As the moon waxed and waned, the garment thickened and became armor. She remembered her sword. It lay below the willow tree where she left it long ago. Seemingly sharper than day it was forged. It waited patiently for her. It was content to be one with the earth, but rust chose not to eat it. No birds saw it fit to serve as perch. The sword was reason: a device of man, and its past was gray. In full light it was difficult to look upon. When used recklessly, it could destroy. Swung with wisdom, it could sever corruption.

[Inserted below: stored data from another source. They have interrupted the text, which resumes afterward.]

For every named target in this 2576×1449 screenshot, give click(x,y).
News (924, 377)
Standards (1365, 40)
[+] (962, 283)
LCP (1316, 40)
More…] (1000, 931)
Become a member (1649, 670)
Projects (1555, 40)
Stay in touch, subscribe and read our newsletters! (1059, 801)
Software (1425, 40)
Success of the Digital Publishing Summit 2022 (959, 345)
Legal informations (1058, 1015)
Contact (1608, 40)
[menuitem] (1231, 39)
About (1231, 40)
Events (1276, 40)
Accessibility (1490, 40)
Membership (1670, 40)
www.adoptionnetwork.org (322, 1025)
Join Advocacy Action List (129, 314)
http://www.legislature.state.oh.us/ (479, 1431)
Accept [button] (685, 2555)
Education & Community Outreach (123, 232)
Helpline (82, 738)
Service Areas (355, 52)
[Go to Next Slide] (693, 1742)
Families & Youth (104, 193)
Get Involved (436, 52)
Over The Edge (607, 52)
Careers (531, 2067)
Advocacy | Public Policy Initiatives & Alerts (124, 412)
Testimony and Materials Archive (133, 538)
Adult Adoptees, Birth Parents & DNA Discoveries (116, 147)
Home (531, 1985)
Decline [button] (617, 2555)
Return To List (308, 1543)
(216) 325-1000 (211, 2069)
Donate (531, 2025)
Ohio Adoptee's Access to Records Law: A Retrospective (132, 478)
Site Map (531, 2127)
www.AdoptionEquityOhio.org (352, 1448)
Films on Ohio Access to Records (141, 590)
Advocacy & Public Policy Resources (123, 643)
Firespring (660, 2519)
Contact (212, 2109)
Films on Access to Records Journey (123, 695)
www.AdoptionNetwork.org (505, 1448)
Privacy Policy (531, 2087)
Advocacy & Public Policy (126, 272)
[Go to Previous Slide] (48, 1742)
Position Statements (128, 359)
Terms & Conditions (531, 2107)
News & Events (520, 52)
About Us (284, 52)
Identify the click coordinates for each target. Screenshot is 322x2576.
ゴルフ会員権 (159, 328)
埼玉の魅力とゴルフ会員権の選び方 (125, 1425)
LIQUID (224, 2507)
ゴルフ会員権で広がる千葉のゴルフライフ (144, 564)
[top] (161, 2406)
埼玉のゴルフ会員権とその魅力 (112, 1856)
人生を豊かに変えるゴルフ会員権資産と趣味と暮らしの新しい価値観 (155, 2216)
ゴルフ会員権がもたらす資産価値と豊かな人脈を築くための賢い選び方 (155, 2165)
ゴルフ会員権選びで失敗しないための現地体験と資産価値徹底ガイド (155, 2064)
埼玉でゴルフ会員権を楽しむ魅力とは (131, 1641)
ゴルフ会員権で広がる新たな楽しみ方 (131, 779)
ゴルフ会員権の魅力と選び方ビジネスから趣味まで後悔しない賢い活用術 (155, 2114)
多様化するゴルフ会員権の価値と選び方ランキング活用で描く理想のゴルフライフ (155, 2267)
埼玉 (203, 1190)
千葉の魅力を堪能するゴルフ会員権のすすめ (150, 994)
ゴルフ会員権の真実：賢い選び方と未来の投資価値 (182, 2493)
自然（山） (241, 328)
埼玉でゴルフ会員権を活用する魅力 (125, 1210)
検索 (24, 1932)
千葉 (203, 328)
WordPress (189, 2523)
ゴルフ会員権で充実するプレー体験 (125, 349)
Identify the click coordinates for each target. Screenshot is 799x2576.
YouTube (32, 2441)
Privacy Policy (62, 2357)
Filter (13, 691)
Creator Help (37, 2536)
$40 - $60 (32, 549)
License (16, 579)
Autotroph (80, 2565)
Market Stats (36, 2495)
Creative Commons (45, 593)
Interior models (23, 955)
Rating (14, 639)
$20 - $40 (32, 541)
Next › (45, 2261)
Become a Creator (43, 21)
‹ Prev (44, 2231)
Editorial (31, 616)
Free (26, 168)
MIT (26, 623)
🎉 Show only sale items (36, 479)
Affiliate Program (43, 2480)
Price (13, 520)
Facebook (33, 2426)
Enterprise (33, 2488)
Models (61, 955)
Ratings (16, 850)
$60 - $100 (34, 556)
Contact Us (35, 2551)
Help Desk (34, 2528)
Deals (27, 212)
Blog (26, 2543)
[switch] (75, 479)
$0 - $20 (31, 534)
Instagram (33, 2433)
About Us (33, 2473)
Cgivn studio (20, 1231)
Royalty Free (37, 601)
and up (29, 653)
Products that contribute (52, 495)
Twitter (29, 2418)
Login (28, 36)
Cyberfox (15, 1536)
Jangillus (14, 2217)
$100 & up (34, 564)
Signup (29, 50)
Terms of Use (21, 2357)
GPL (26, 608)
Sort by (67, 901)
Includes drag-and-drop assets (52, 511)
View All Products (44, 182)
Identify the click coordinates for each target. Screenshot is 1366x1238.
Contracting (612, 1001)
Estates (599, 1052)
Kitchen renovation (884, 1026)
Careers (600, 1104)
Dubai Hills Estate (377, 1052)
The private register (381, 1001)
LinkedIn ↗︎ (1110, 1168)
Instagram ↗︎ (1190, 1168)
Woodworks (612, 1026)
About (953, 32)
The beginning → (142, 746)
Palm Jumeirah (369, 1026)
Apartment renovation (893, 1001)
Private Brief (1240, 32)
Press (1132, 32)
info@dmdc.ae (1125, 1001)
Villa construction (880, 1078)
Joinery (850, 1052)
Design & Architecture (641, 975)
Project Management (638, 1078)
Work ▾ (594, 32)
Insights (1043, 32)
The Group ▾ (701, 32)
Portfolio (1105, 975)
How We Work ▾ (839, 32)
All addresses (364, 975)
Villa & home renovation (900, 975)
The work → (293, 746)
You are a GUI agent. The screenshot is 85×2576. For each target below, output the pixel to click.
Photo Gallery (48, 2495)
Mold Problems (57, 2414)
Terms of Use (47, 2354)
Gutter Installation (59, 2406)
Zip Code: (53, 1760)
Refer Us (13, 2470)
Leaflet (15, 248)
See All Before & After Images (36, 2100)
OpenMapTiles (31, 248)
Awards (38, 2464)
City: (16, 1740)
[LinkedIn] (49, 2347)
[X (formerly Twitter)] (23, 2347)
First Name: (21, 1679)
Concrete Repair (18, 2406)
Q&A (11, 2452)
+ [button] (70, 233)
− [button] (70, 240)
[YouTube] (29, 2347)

The moon stitched a pale gray shield—her intuition, the most powerful force she could muster. The sword could break, it was forged from human merit; It was matter. The shield would not. It was everything in between. It allowed her to enter the fray, relying on mindfulness instead of initiative.

The path ahead was long, and wrought with sights she did not know. In time, she would have to make a choice, but she was never as keen, and never as strong.